*** RECORDS PROVIDED Section Begins ***
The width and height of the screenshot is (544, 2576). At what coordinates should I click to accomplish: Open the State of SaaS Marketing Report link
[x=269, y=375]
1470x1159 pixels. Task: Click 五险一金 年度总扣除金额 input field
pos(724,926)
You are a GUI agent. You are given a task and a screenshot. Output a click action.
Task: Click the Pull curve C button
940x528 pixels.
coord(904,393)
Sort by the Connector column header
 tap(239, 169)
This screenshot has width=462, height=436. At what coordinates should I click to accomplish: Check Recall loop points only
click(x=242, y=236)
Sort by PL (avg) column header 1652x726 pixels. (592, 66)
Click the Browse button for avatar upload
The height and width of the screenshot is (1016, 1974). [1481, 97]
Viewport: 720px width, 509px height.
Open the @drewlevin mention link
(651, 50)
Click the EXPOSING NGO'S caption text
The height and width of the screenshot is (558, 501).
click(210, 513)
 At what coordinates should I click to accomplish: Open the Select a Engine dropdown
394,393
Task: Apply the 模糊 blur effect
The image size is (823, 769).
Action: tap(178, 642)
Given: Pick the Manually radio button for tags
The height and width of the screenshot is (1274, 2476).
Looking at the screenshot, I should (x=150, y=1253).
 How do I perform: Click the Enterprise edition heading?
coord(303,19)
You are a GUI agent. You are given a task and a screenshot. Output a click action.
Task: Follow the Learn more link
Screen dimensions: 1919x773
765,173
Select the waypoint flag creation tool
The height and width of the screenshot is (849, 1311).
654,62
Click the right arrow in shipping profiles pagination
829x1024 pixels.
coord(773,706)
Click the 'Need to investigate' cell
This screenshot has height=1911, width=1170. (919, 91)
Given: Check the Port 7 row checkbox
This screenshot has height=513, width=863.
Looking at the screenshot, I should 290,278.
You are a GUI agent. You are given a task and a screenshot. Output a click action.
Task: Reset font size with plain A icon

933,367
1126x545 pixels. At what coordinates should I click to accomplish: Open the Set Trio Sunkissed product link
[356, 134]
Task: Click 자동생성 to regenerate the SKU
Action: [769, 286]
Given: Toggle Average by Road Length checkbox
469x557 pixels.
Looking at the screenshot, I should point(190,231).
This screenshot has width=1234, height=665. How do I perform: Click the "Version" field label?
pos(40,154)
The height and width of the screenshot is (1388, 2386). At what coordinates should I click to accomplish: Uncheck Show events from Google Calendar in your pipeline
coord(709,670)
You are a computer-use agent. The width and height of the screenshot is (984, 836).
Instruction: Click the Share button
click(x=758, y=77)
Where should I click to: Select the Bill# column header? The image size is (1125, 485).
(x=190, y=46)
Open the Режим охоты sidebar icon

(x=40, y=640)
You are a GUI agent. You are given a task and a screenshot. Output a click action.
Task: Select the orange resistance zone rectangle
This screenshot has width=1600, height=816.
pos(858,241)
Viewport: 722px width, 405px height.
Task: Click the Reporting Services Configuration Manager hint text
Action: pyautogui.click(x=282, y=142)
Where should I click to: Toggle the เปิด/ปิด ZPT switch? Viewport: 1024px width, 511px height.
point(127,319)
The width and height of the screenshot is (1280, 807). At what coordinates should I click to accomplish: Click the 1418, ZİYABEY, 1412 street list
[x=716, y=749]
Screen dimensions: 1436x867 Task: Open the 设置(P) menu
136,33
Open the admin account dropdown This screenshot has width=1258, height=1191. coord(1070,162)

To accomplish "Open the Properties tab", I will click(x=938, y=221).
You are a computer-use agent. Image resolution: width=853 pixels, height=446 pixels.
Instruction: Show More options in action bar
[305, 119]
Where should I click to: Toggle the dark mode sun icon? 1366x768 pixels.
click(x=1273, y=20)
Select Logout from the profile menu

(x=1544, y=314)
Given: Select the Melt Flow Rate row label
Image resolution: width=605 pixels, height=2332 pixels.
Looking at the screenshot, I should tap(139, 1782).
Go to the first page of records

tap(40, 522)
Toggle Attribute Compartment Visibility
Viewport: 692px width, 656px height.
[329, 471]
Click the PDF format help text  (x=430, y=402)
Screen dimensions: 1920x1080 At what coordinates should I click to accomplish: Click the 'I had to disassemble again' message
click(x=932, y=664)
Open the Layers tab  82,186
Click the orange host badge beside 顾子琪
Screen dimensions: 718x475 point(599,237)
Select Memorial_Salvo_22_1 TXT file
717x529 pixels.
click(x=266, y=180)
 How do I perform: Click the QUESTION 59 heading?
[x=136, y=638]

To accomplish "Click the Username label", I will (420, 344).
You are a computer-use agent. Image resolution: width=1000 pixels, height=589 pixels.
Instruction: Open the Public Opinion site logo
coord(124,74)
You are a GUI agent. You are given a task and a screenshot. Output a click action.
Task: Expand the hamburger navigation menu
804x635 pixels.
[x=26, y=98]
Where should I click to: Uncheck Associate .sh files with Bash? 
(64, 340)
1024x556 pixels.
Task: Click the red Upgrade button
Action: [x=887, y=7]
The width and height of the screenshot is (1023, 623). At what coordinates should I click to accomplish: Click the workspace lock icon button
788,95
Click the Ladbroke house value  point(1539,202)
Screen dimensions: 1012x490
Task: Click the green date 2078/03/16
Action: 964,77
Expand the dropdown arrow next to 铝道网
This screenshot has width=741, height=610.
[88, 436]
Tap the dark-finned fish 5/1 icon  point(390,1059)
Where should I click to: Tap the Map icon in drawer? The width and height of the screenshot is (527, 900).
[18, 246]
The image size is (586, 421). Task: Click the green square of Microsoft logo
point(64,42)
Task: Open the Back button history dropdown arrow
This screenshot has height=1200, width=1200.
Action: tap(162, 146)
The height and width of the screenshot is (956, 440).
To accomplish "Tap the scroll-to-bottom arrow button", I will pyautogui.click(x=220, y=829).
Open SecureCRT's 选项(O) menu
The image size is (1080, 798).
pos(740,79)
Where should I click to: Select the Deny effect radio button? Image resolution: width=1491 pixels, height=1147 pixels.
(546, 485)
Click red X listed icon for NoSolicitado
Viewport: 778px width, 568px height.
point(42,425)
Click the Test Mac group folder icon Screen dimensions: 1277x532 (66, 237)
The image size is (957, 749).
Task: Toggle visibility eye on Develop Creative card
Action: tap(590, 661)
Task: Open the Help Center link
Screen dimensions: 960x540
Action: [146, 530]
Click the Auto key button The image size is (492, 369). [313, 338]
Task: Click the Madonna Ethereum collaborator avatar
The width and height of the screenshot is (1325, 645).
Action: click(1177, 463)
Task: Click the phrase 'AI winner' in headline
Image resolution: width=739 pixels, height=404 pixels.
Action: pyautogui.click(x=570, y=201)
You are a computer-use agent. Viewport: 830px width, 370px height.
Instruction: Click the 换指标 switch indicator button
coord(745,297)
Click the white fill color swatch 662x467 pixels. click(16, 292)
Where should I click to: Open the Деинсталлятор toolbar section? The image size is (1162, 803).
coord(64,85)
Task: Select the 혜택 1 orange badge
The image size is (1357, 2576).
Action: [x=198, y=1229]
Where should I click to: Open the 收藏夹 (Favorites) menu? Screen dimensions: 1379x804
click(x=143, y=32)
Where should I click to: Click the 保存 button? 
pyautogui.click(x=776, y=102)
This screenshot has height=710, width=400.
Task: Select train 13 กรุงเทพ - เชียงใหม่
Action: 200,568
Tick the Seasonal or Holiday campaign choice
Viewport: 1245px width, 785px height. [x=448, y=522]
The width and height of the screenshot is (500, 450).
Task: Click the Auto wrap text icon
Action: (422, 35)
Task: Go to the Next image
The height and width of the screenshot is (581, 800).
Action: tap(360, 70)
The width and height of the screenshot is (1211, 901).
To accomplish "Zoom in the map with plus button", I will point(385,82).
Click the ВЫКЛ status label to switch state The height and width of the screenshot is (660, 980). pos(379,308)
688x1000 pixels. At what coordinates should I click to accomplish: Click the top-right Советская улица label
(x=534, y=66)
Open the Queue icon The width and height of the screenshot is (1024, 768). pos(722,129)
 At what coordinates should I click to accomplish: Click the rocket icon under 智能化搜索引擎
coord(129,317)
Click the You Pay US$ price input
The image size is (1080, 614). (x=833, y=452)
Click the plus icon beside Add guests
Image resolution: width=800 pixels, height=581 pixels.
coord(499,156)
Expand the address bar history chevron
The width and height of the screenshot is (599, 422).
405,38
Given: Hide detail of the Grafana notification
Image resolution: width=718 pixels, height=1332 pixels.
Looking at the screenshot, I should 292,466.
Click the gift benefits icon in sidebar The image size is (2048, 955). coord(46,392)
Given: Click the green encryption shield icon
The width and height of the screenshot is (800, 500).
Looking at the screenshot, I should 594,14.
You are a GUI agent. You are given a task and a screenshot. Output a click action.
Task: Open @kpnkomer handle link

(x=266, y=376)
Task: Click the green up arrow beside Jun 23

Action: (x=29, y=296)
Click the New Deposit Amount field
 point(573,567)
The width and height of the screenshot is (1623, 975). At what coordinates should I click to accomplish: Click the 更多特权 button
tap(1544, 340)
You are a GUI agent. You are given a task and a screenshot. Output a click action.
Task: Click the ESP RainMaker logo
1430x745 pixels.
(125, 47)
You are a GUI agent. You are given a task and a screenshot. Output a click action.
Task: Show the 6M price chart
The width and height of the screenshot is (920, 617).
*** RECORDS PROVIDED Section Ends ***
An exact, complete copy of the lines above from the one with "Open the admin" through the one with "Click the PDF" is the whole answer.

Open the admin account dropdown This screenshot has width=1258, height=1191. coord(1070,162)

To accomplish "Open the Properties tab", I will click(x=938, y=221).
You are a computer-use agent. Image resolution: width=853 pixels, height=446 pixels.
Instruction: Show More options in action bar
[305, 119]
Where should I click to: Toggle the dark mode sun icon? 1366x768 pixels.
click(x=1273, y=20)
Select Logout from the profile menu

(x=1544, y=314)
Given: Select the Melt Flow Rate row label
Image resolution: width=605 pixels, height=2332 pixels.
Looking at the screenshot, I should tap(139, 1782).
Go to the first page of records

tap(40, 522)
Toggle Attribute Compartment Visibility
Viewport: 692px width, 656px height.
[329, 471]
Click the PDF format help text  (x=430, y=402)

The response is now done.